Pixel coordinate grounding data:
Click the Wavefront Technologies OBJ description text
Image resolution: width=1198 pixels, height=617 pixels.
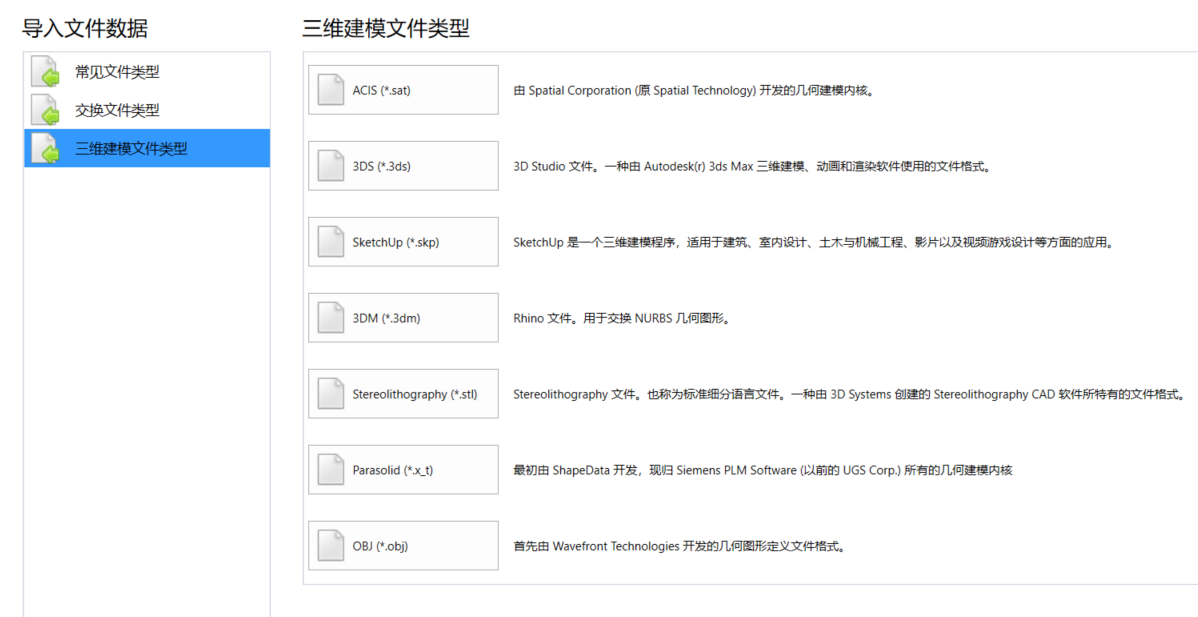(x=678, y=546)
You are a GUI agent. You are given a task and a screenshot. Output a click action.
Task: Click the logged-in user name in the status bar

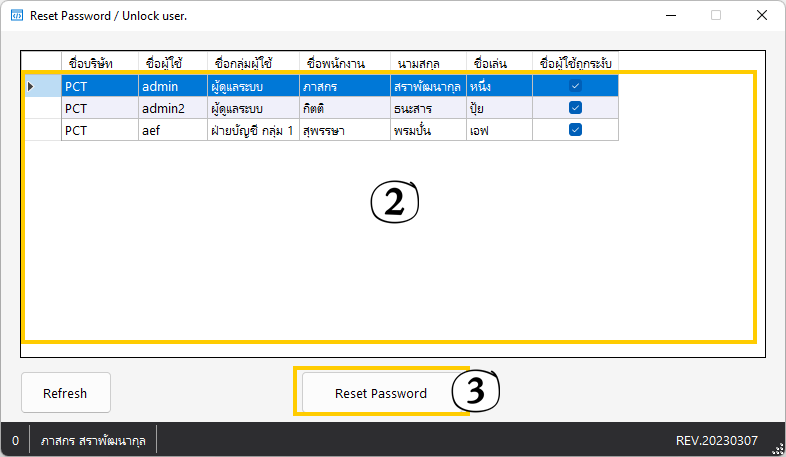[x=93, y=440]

What the task requires:
Your reply should restate the data above word for word and contain no pictures.

Answer to the problem:
Click the Wavefront Technologies OBJ description text
Image resolution: width=1198 pixels, height=617 pixels.
(x=678, y=546)
You are a GUI agent. You are given a task and a screenshot. Output a click action.
Task: Click the logged-in user name in the status bar

[x=93, y=440]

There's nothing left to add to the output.